A brief description of the six test site operators and the research they will conduct into future drone use are below:

  • University of Alaska.  The University of Alaska proposal contained a diverse set of test site range locations in seven climatic zones as well as geographic diversity with test site range locations in Hawaii and Oregon. The research plan includes the development of a set of standards for unmanned aircraft categories, state monitoring and navigation.  Alaska also plans to work on safety standards for UAS operations. 

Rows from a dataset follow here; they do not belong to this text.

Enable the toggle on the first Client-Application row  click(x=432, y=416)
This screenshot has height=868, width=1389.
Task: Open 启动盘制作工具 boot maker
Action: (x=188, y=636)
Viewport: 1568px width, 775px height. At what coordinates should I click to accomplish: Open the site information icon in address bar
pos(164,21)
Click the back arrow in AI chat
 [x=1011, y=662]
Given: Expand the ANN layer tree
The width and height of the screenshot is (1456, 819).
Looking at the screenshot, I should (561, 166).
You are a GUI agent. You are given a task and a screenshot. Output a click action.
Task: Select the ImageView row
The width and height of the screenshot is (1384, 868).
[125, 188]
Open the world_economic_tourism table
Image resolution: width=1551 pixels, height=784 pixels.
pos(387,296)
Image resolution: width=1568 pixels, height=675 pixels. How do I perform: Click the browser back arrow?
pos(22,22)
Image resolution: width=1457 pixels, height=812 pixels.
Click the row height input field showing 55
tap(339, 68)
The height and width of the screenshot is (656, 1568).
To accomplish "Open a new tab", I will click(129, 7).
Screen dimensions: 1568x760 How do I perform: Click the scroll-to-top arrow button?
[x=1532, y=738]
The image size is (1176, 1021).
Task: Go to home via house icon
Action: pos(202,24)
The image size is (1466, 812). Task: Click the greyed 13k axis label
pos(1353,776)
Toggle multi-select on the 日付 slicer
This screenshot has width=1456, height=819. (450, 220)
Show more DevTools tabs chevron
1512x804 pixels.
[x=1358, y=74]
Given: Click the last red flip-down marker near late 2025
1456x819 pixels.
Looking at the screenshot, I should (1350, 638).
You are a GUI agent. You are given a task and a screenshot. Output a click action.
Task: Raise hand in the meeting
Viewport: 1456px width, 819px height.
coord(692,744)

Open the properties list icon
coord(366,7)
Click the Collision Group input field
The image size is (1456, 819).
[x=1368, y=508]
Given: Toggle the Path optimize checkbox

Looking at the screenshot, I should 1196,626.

  • State of Nevada. Nevada’s project objectives concentrate on UAS standards and operations as well as operator standards and certification requirements. The applicant’s research will also include a concentrated look at how air traffic control procedures will evolve with the introduction of UAS into the civil environment and how these aircraft will be integrated with NextGen.  Nevada’s selection contributes to geographic and climatic diversity.
  • New York’s Griffiss International Airport.  Griffiss International plans to work on developing test and evaluation as well as verification and validation processes under FAA safety oversight. The applicant also plans to focus its research on sense and avoid capabilities for UAS and its sites will aid in researching the complexities of integrating UAS into the congested, northeast airspace.
  • North Dakota Department of Commerce.  North Dakota plans to develop UAS airworthiness essential data and validate high reliability link technology. This applicant will also conduct human factors research. North Dakota’s application was the only one to offer a test range in the Temperate (continental) climate zone and included a variety of different airspace which will benefit multiple users.
  • Texas A&M University – Corpus Christi.  Texas A&M plans to develop system safety requirements for UAS vehicles and operations with a goal of protocols and procedures for airworthiness testing. The selection of Texas A&M contributes to geographic and climactic diversity.
  • Virginia Polytechnic Institute and State University (Virginia Tech).  Virginia Tech plans to conduct UAS failure mode testing and identify and evaluate operational and technical risks areas. This proposal includes test site range locations in both Virginia and New Jersey.